Gerçek, acı ve yakıcıdır

GERÇEK, çoğu zaman yüzleşilemez derecede acı ve yakıcıdır.

Hemen hepimiz böyle bir yüzleşmeden kaçarız.

Ertelemeyi, ötelemeyi yeğleriz.

Gün gelir, bıçak kemiğe dayanır.

Bazen kaçılan gerçeği en sarsıcı biçimde söylemek gerekir ki, doğru anlaşılsın...

Deniz tarihçisi Ali Haydar Emin Alpagut’un yaklaşık yüz yıl önce söyledikleri, tam da böyle sözler...

Alpagut diyor ki, denizler tükenmez bir zenginlik ve güç kaynağıdır.

Biz denizci bir millet olmayabiliriz.

Ama öyle bir coğrafyadayız ki, burada ancak stratejik, politik ve ekonomik gücüyle denizlere hákim bir millet yaşayabilir.

Bu coğrafya, kendisine böyle bir sahip buluncaya kadar keşmekeşten kurtulamaz.

İnsanlar tabiatın kurallarına uymadan yaşayamazlar.

Türkler, ya denizci olmaya, ya da eski vatanlarının kızgın çöllerinde çobanlık etmeye mahkûmdurlar!..

Alpagut’un sözleri sarsıcı değil mi?

* * *

Bugün, Denizcilik ve Kabotaj Bayramı. Kim bu bayramın farkında?

Bu ülke iki yarımadadan oluşmuyor mu?

Kara sınırlarının üç katından daha uzun, dünyanın en güzel kıyıları bu ülkede değil mi?

Böyle bir ülkede sırtını denize çevirerek daha ne kadar yaşanabilir?

Bu bayram, seksen yıl önce sahillerimiz arasında kendi gemilerimizin yük ve eşya taşımacılığı yapma hakkını kazanmış olmasının bayramı.

Peki kazanılan bu hakkı ya da avantajı, doğru kullanabiliyor muyuz?

Tek kelimeyle hayır.

O zaman neyin bayramı bu?

Bugün yine resmi törenler yapılacak.

Böylesi bir yaz gününde protokol müdürlerinin duymadığı azar kalmayacak.

Rauf Tamer’in "O Kafa" dediği anlayış için "kutlanan" basit bir formaliteden ibaret.

Kutlamanın kendisine gelince, işte asıl olan o!

O yüzden bizde yapılan kutlamalarda kürsüye çıkan, katılan protokolü doğru bir biçimde sıralayarak selamlamak ve sözlerine öyle başlamak zorunda!

Neden?

Dünyanın neresinde böyle bir uygulama kaldı?

* * *

Siz bugünü gerçek anlamda denize ayırın.

Dikkatle bakınca farkına varacaksınız.

Türkiye için sayıları çok az da olsa, bugün denizler bembeyaz yelkenlilerle, motorlu teknelerle dolu olacak.

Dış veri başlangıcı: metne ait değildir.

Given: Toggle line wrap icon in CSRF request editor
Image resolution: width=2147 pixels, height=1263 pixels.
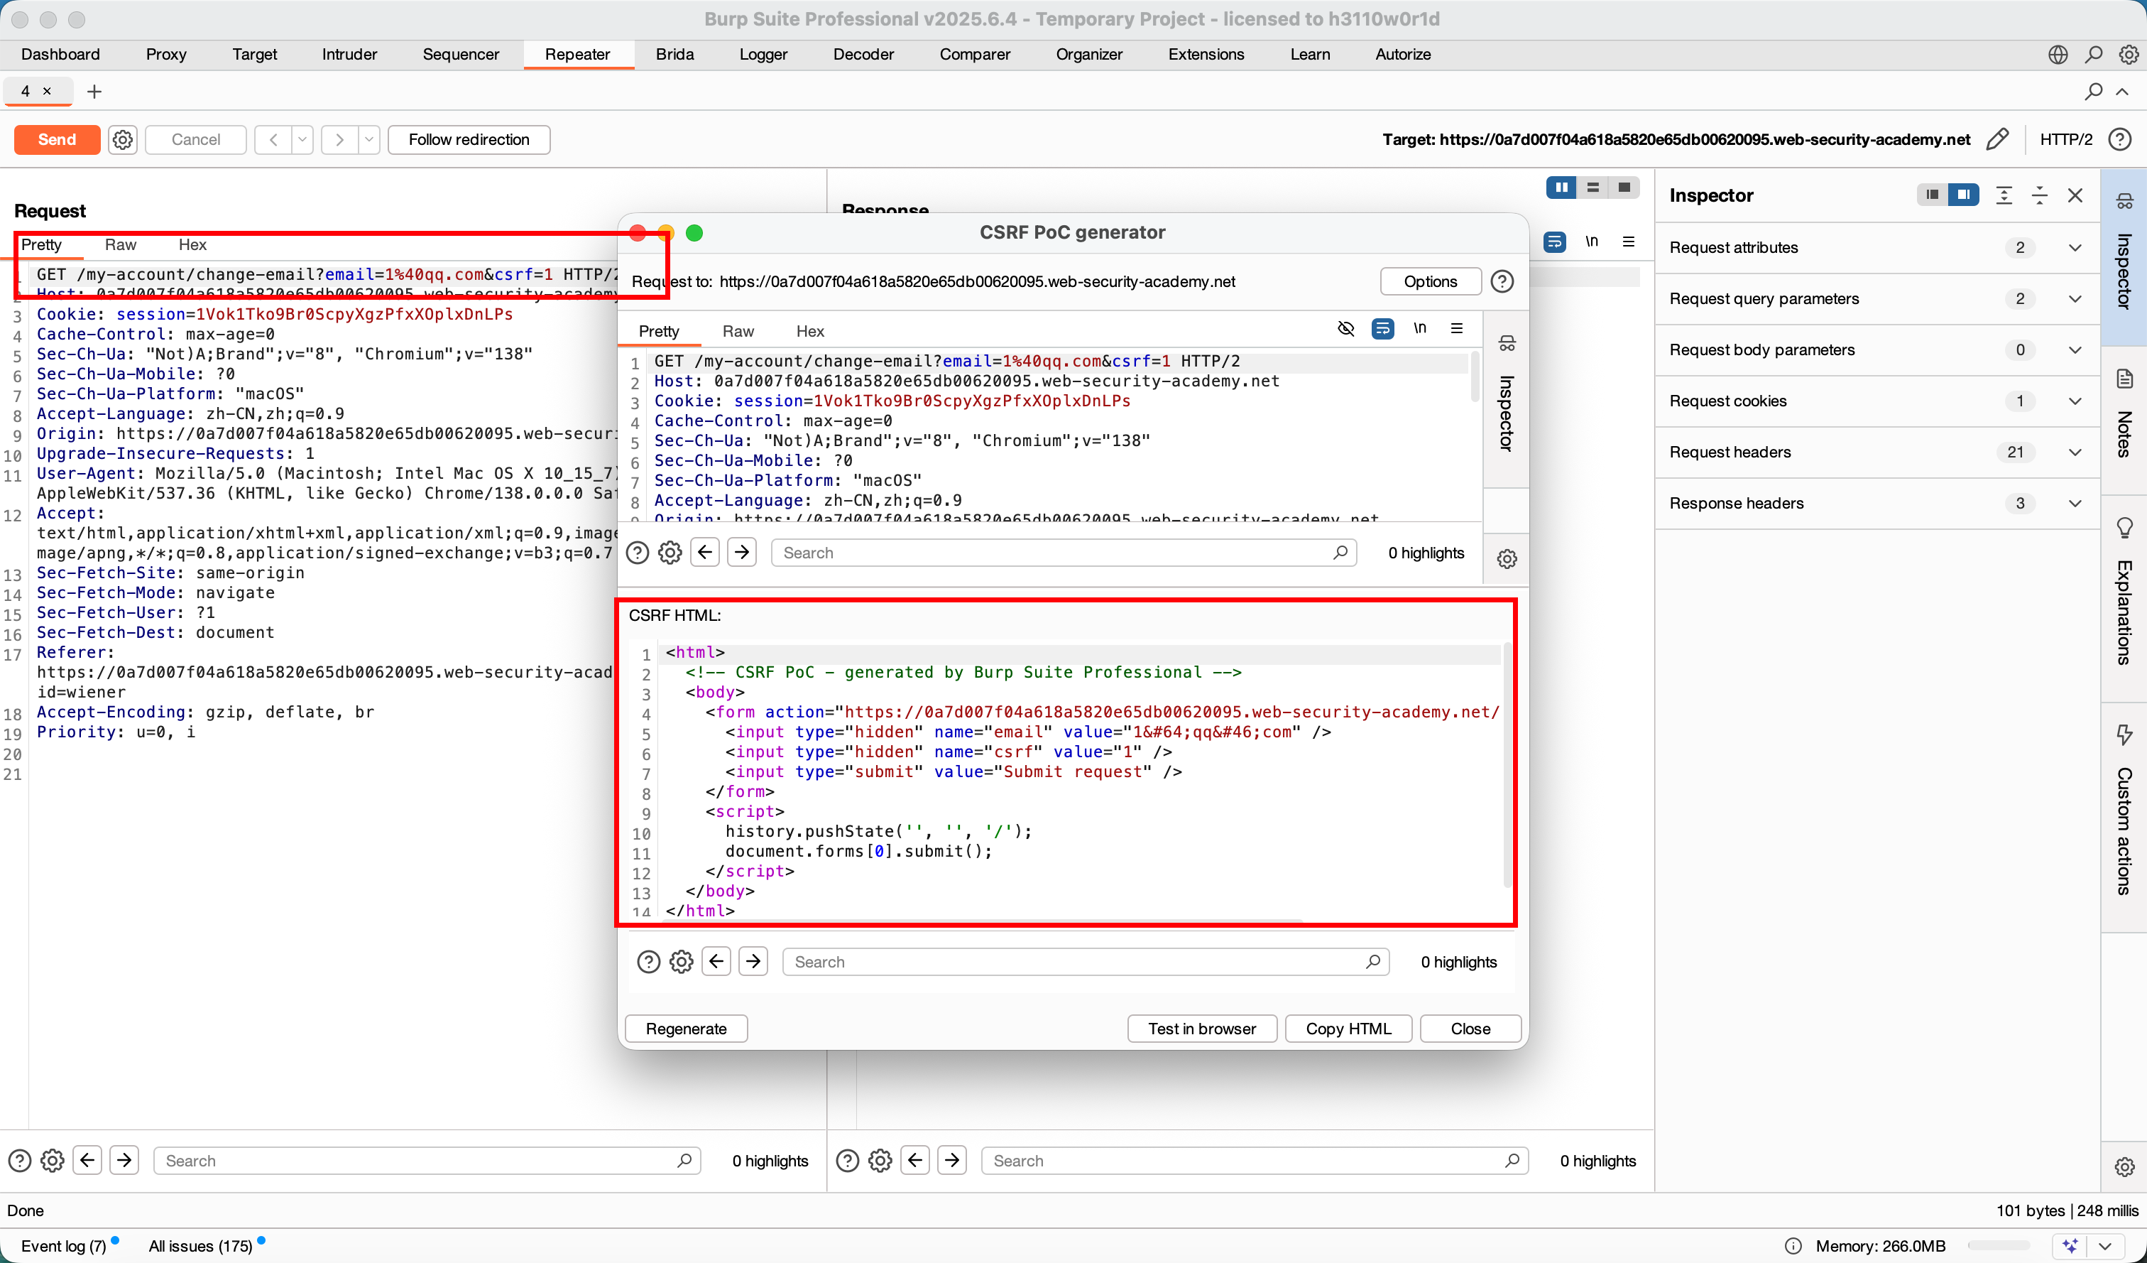Looking at the screenshot, I should click(x=1383, y=329).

Televizyonlar ile gazetelerdeki o küçücük haberleri izleyin ya da okuyun.

1 Temmuz Denizcilik ve Kabotaj Bayramı, beni çocukluk yıllarıma götürdü.

Doğum yerim Hereke’nin bir sahil kasabası olması şansımdı belki.

"Optimist"ten "Şarpi"ye kadar her yelkenli sınıfından tekneler süslerdi körfezi...

"Tek Çifte"den "Sekiz Tek"e kadar da kürekli tekneler...

Yıllarca yelken yaptım; Milli Takım’a seçildim.

Başka ülkelerde yarıştım.

Bugün geriye bakıp İzmit Körfezi’nde yapılan dünya şampiyonasını düşünüyorum.

Bir de bugünü...

Sadece bir adım daha ileride olsak gam yemem.

Bugün denize gidin.

"Onlar"ın zaten protokol gereği yaptığı konuşmaları, protokol gereği alkışlayanlardan olmayın.